The U.S. and international community view the disengagement plan as a jump start to the road map process.
P.A. chief negotiator Saeb Erekat said he was surprised by Putin's suggestion of holding a conference but he welcomed the idea.
"I think it's a good idea," said Erekat, adding that it provides an answer for "the day after disengagement." He said the idea of an international conference was "consistent with the road map."
"I wasn't expecting it. Everybody is focusing on disengagement. Nobody is looking at the day after," Erekat said. The "day after" disengagement, he said, should be focused on the resumption of negotiations.
The day after disengagement will be the main issue the P.A. leaders will discuss with Putin when they meet with him on Friday, Erekat said. They will also discuss the road map, resumption of permanent status talks and stopping Israeli settlement construction as well as the building of its controversial security barrier.
Israel attempted to downplay differences in two major areas and highlight the things that Israel and Russia have in common ahead of Putin's visit.
Topping the agenda is a planned sale of Russian missiles to Syria. Israel has opposed the sale, fearing that the weapons could fall into the hands of terrorists groups like Hizballah.
Putin said that his country is selling only missiles that must be mounted on a vehicle and not the shoulder-held variety, although he did admit in an interview with Israeli television last week that they will make it difficult for low-flying aircraft over the president's palace" in Syria - a reference to Israeli air force flight over Bashar Assad's palace.

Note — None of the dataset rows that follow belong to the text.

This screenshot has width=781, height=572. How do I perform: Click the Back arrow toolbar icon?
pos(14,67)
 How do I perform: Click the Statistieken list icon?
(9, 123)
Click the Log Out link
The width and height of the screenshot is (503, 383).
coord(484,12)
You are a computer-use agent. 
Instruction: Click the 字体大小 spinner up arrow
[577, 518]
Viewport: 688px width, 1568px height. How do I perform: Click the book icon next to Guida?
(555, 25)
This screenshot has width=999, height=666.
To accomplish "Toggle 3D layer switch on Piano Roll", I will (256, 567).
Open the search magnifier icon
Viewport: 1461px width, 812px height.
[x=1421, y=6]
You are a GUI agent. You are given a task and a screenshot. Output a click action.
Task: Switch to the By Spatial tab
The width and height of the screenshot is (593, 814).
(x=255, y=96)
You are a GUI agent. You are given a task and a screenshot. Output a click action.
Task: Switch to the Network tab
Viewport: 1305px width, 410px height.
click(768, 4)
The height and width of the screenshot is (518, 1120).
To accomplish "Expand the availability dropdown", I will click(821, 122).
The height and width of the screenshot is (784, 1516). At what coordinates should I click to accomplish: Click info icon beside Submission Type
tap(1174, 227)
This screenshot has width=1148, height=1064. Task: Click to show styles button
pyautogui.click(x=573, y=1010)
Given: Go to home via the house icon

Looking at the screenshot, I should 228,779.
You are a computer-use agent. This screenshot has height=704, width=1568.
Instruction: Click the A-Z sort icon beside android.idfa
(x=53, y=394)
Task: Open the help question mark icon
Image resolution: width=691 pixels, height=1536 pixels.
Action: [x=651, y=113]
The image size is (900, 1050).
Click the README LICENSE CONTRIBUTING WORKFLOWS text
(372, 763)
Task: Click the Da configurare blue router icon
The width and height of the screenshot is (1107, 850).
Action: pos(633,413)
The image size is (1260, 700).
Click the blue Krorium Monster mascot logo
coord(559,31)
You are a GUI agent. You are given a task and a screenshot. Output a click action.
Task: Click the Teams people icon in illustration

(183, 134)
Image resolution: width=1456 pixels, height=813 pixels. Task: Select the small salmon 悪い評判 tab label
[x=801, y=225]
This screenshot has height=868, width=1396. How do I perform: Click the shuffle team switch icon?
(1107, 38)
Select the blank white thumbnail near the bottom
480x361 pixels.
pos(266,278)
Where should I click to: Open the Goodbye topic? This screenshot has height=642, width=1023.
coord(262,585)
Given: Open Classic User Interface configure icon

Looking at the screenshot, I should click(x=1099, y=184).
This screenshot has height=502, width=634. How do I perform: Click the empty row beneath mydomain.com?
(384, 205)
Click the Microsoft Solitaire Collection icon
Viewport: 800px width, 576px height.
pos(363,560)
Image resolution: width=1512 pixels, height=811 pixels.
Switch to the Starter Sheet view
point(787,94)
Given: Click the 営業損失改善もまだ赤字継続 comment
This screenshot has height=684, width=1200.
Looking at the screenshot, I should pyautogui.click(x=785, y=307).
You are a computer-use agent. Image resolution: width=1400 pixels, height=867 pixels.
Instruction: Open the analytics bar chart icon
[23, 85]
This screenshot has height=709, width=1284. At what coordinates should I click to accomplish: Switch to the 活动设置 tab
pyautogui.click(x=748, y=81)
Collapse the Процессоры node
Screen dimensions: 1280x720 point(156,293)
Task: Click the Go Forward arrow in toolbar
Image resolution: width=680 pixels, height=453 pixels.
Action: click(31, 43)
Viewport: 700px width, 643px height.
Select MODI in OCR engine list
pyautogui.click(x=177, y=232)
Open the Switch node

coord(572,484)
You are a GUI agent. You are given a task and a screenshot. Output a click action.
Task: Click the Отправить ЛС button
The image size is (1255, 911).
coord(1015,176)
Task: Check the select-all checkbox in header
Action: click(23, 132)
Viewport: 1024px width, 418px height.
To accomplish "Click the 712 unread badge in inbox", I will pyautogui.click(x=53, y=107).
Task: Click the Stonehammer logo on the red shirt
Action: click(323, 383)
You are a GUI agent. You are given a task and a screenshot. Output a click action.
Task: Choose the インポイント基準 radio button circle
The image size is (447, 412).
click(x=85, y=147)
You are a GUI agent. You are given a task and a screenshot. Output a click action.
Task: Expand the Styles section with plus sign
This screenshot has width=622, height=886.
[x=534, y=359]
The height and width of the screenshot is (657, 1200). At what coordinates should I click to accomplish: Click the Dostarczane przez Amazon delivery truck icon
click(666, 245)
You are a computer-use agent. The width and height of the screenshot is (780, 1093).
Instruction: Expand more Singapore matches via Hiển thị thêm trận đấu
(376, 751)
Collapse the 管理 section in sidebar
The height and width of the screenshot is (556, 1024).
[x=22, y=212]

Another topic high on Israel's agenda is Russian aid to the Iranian nuclear program. Israel and the U.S. fear that Iran is using the development of a civilian nuclear program as a cover for building an atomic bomb - a charge both Iran and Russia deny.
But Regev said that while these are "important issues," relations on the whole are "positive" and even the closest friends have disagreements.
Israel and Russia have good "political relations," Regev said, mentioning Russia's support of both the road map and the disengagement plan.
"We both have problems with extreme Islamic terrorism," and Israel and Russia cooperate in this area, Regev said. Israel and Russia also have good trade relations - $1.2 billion annually, which is more than Russia's trade in the Arab world, he added.
Russian expert Dr. Stefani Hoffman said the most important part of Putin's visit is the fact that it's taking place.
"It's historic but not earthshaking," said Hoffman, former director of the Mayrock Center for Russian and East European Research of the Hebrew University in Jerusalem. "It's not a visit to sign already prepared documents."
It is the start of Putin's own initiative to try to regain Russian influence in the Middle East, said Hoffman.
"It is apparently an effort to try to show again the Russian military ability," Hoffman said.
During the Cold War, the Soviet Union was the patron of the Arab World, supplying arms to most Arab countries. But with the collapse of the Soviet empire, its power and prestige in the Middle East dwindled.
Russia also has strong cultural ties with Israel since over a million Israelis emigrated from the former Soviet states during the last 15 years.
"They take pride in that," Hoffman said. "They see it as part of the extended Russian cultural empire."
Putin is being hosted by Israeli President Moshe Katsav and will also meet with Sharon. He is also scheduled to visit the Yad Vashem Holocaust Memorial, meet with Russian veterans who live here, and visit the Russian Orthodox Church.